Chief Ashkenazi Rabbi David Lau, left, attends a Chief Rabbinate Council meeting with his Sephardic counterpart Rabbi Yitzhak Yosef and David Lau’s father and predecessor Meir Lau, in Jerusalem on December 24, 2023. (Courtesy of the Chief Rabbinate)

The woman, whose mother is Jewish, said the investigation into her Jewishness came as a total surprise to her. “I was certain the hard part was over: We’d worked out custody, division of property. We had signed the papers and the [civil] court had already ratified it. As far as I was concerned, we only had to perform the religious ceremony. I didn’t even know that an investigation into one’s Jewishness was possible,” she said.

The Chief Rabbinate did not immediately respond to a query by The Times of Israel on the legal case, which is being handled by ITIM and the Center for Women’s Justice. No deadline is specified in the High Court of Justice ruling, handed down by the panel of three justices: Isaac Amit, David Mintz and Gila Canfy-Steinitz. This means the Rabbinical Court is not yet in contravention of the High Court’s ruling, but it establishes the jurisprudence for a more specific order later on.

The rabbinical courts, which in recent years have come under increasing scrutiny for women’s equality issues and alleged religious coercion of those who do not share their religious convictions, employ multiple experts who investigate the Jewishness of people whose parents were married outside Israel. The investigations, which can number 4,000 a year, typically are done for people who want to get married in Israel through the Rabbinate.

As part of ‘Equality Day’ protests, a civil marriage is performed outside the Tel Aviv Rabbinical Court, May 4, 2023.(Tzipi Menashe)

People from countries with established Jewish communities usually are required to provide a letter from a rabbi from their country of origin affirming their Jewishness. But immigrants from the former Soviet Union, where Jewish communal life shriveled under communism, are often subjected to stringent background checks that, in some cases, end with a declaration that the person is not considered Jewish, preventing them from being married in Israel.

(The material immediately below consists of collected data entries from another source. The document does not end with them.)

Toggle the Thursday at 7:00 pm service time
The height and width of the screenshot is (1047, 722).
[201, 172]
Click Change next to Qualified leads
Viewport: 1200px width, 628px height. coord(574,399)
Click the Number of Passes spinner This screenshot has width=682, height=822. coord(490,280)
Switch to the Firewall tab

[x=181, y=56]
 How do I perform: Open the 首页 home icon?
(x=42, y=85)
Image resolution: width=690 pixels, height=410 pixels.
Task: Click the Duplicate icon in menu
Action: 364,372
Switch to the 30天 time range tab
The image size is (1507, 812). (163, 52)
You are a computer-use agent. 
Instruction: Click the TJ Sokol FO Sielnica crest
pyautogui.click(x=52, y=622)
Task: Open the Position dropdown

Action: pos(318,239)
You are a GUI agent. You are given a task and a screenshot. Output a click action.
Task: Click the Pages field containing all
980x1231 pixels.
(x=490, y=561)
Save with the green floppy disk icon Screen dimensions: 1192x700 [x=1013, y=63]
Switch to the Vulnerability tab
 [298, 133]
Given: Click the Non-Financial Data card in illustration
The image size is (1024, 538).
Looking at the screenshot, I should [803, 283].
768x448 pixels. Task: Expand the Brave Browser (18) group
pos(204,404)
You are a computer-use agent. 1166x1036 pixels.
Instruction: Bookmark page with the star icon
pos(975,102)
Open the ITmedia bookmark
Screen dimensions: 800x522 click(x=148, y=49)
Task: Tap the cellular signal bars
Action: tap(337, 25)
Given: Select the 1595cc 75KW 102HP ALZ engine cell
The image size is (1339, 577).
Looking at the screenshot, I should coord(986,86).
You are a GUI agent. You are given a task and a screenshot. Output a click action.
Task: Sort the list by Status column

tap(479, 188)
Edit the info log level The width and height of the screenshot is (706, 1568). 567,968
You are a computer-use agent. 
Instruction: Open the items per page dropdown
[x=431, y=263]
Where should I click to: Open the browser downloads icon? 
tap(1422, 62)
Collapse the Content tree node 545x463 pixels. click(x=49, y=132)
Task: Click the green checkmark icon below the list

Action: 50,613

To Farber, the woman’s case is unusual because “she is being put through, essentially, a Jewish inquisition for nothing, based on nothing at all, despite being Jewish according to the Rabbinate’s own standards and records,” he said. Farber accused the Rabbinate of “seeking to expand their jurisdiction on the back of this woman. They seized the opportunity to engage in a witch hunt, completely obliterating this couple’s desire to formally and legally end their marriage,” he said.

The woman’s case is not the Rabbinate’s first divorce-related inconsistency.

One famous case occurred in 2008 when a Rabbinical judge in Jerusalem declared void the Orthodox conversion to Judaism of Yossi Fackenheim, the son of Emil Fackenheim, the late Holocaust survivor and esteemed theologian and Reform rabbi. The declaration was made while reviewing Yossi Fackenheim’s divorce process. Then-state comptroller for the rabbinical courts Eliezer Goldberg criticized the ruling, but  lacked the authority to overturn it.